Après de nombreux échanges par mails, Ana Minski, « membre responsable » de DGR, a finalement accepté de nous répondre. Elle vit à la campagne, « sans moyen de locomotion motorisé » et partage ses journées entre écriture, peinture et création d’un jardin forêt. Elle précise la visée de DGR : « [Notre] analyse fait le lien entre la destruction des milieux écologiques et les oppressions sociales : capitalistes, étatiques, technologiques, patriarcales. » D’où la volonté de s’extraire de tout le toutim. « Nos objectifs sont de participer à la création de nouvelles cultures plus égalitaires et biocentrées – toutes les espèces ayant une valeur intrinsèque –, qui respecteraient et s’adapteraient mieux à leurs milieux écologiques. » En gros, des petits villages autonomes, avec leur propre politique.

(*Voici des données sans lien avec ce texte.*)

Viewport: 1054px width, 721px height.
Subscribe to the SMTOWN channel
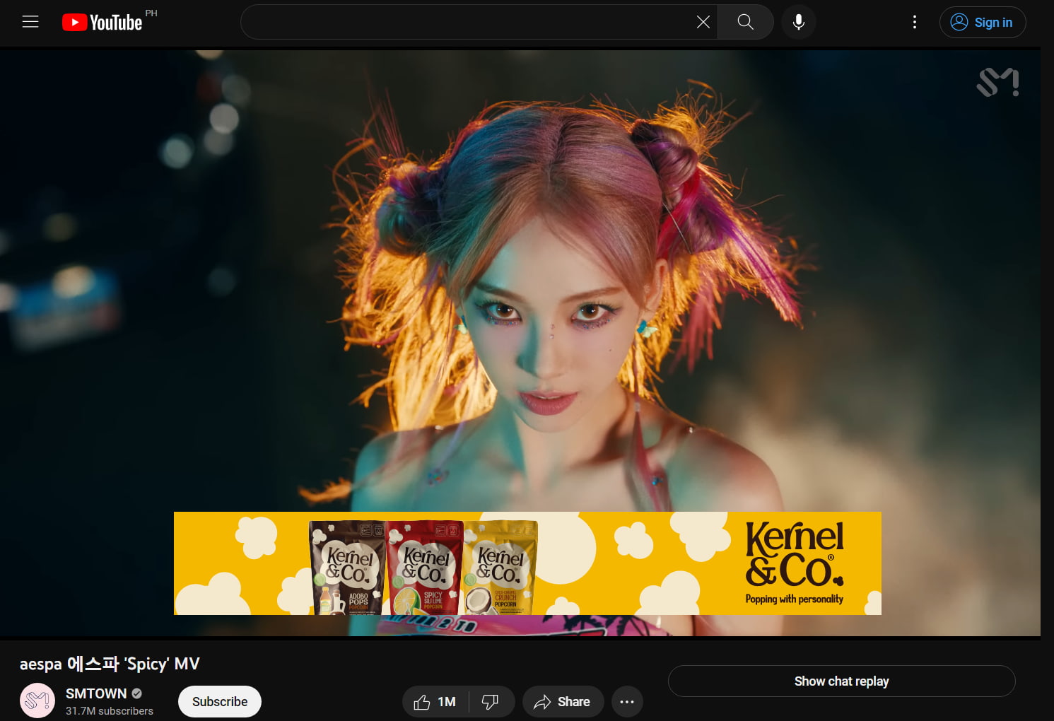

Cet amour de la nature « originelle » va jusqu’à leur faire rejeter l’idée même de genre. L’organisation a adopté des points de vue Terf (trans-exclusionary radical feminist), excluant les personnes trans des combats féministes. Du point de vue « deep », vouloir adopter un genre différent de son sexe, c’est en effet admettre qu’il existe une dualité genrée, là où DGR souhaite justement « abolir » cette distinction.
Des cibles stratégiques
Mais l’innovation numéro une de Deep Green Resistance, c’est leur méthode. Elle consiste à faire « tout ce qui est en [leur] pouvoir pour bloquer, arrêter, saboter la mégamachine dont nous sommes devenus les rouages », résume Derrick Jensen, visage numéro un de DGR aux États-Unis, cofondateur du mouvement, en introduction de Deep Green Resistance. Un mouvement pour sauver la planète (éditions Libre, 2019). Concrètement, cela peut consister, par exemple, à faire sauter des pylônes pour mettre une ville en black-out ou créer une « e‑bomb » (un gros virus numérique) comme un Mister Robot, qui voudrait faire sauter le système bancaire mondial. Pas uniquement pour le symbole – contrairement au Black blocs qui s’en prennent aux vitrines de banques –, mais toujours contre des « infrastructures stratégiques » afin de bloquer les activités du capitalisme. « Apporter un sac en tissu au magasin, même si vous vous y rendez à pied, chaussés de vos tongs écoresponsables, n’arrêtera pas l’exploitation des sables bitumineux [type d’hydrocarbure dont l’extraction est très polluante, ndlr] », justifie Lierre Keith, autre cofondatrice de DGR, dans le même ouvrage.
Pour les membres de DGR, l’objectif ultime est la « guerre écologique décisive ». Ses phases sont développées sur leur site Web, comme une recette de cuisine. « Ils sont prêts à faire pression sur des institutions comme des labos, confirme Sylvie Ollitrault, leur mode opératoire ressemble aux anti-IVG. Du coup, on les classe parfois comme proches des écoterroristes. » Pas de limite dans la lutte, sauf une : la violence contre les humains. Elle est interdite. Pour l’action clandestine – à visage caché –, le débat est ouvert. Ana Minski dit l’organisation 100 % contre. Mais Kevin Haddock, « premier membre de DGR France » (qui a lui aussi accepté de nous répondre), y voit une « efficacité » nécessaire. « En tout cas, la méthode peut séduire les jeunes pour qui l’écologie est trop institutionnelle, diagnostique Sylvie Ollitrault, et ça inquiète les écolos, car tout leur discours est construit sur l’idée de citoyenneté. » Chez Extinction Rebellion, confirme notre source anonyme, « on est beaucoup à trouver ça génial ». De l’action non violente à l’explosion de pylônes, la frontière est mince : notre militante envisage d’ailleurs de rejoindre DGR.